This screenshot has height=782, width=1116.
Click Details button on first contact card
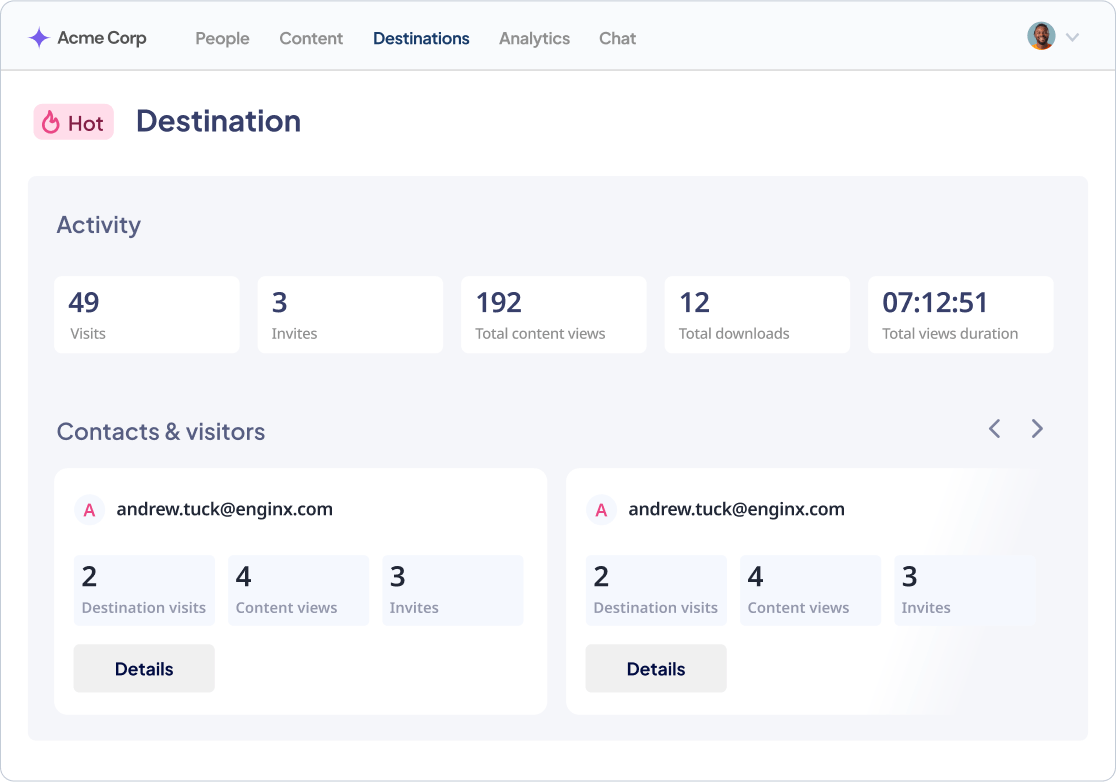pyautogui.click(x=144, y=669)
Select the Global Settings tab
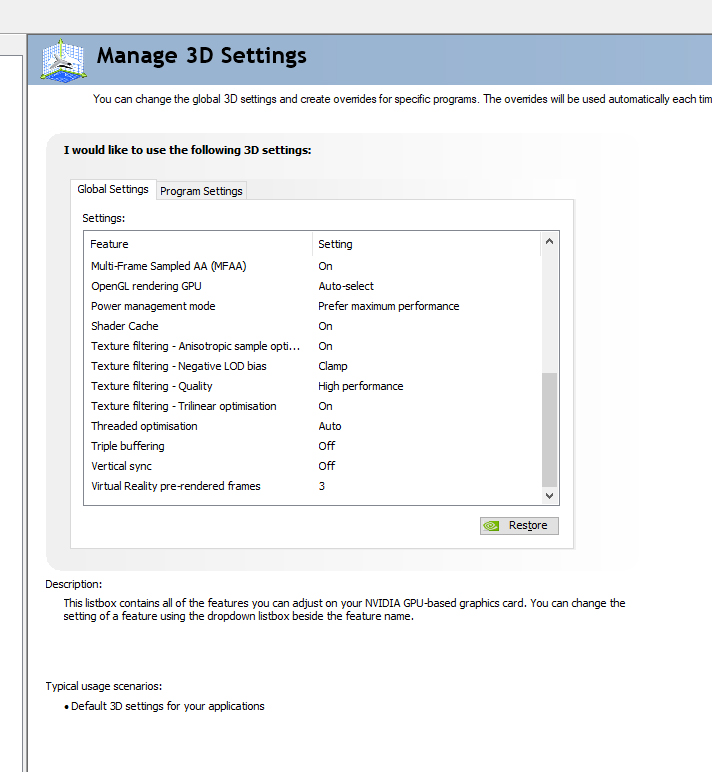 coord(113,189)
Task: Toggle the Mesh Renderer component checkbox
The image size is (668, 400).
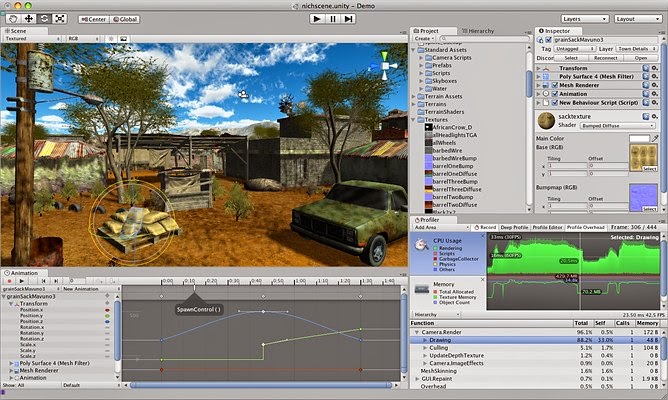Action: pyautogui.click(x=555, y=85)
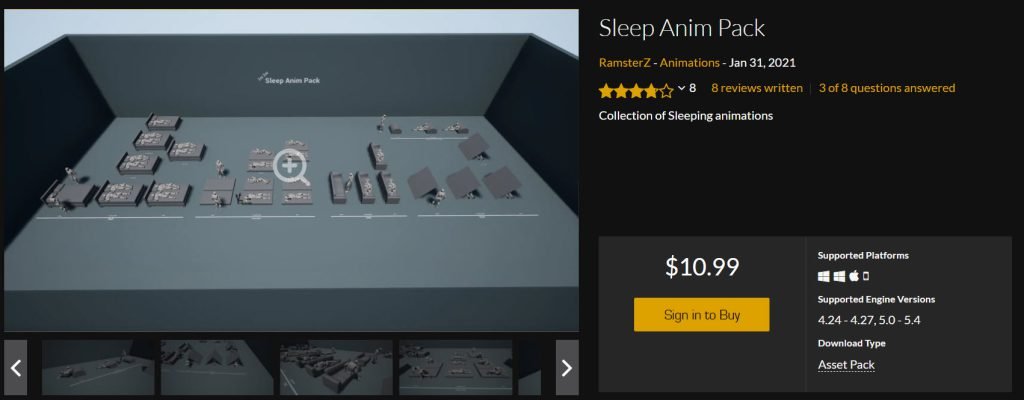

________

Word for word, return the material, omitting the pictures.

Output of the task:
This screenshot has height=782, width=1116.
Click Details button on first contact card
pyautogui.click(x=144, y=669)
Select the Global Settings tab
 coord(113,189)
Task: Toggle the Mesh Renderer component checkbox
The image size is (668, 400).
Action: pyautogui.click(x=555, y=85)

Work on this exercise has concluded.